▶ _REQUIRED ACTION_:
Only the lines with the string "computer" are needed; return each of them from the entries below.

Items listed in a dataset
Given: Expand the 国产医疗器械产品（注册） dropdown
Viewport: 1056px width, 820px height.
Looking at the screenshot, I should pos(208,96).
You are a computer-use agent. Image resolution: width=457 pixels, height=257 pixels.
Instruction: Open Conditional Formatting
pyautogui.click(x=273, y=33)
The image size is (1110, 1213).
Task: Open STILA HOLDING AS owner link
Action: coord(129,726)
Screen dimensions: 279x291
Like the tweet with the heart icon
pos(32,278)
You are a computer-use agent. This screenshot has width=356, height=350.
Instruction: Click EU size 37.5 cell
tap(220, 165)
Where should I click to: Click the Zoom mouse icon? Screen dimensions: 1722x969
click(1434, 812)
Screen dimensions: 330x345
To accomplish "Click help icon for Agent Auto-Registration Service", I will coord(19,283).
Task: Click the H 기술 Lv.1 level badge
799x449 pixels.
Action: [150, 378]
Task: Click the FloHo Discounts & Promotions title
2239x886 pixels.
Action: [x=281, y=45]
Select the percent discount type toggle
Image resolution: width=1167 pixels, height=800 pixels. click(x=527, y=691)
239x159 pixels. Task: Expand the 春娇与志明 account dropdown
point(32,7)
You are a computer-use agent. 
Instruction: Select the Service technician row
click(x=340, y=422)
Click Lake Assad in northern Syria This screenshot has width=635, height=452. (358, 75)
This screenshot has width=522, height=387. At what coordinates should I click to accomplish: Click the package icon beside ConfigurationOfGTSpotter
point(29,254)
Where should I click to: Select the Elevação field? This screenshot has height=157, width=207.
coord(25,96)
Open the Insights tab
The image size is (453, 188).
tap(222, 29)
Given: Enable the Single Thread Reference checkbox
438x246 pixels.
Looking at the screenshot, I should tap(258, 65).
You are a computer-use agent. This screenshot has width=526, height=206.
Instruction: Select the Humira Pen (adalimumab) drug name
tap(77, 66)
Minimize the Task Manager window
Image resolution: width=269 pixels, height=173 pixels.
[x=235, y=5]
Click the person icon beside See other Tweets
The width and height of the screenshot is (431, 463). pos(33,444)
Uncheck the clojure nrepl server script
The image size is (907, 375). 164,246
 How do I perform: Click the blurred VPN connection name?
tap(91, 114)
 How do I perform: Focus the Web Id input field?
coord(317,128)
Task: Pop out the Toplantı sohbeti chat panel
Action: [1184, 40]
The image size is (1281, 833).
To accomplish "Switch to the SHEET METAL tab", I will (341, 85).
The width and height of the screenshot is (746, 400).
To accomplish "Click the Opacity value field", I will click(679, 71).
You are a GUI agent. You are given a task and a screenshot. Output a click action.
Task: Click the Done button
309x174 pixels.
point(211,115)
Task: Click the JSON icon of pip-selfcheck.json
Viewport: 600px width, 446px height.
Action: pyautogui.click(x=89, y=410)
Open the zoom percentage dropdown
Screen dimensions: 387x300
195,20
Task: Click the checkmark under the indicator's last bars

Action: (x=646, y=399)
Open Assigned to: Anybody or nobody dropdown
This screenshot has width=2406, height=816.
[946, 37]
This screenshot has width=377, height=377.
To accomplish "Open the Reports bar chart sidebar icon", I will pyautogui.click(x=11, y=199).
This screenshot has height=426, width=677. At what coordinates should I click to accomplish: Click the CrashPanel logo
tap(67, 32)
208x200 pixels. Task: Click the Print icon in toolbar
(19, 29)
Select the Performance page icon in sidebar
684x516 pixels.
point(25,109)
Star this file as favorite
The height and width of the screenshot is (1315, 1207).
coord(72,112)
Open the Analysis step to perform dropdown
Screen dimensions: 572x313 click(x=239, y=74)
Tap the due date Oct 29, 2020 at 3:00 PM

▶ _EXERCISE SOLUTION_:
You are a computer-use agent. Image resolution: width=457 pixels, height=257 pixels.
You are a computer-use agent. This screenshot has width=356, height=350.
You are a computer-use agent. 
You are a computer-use agent. This screenshot has width=526, height=206.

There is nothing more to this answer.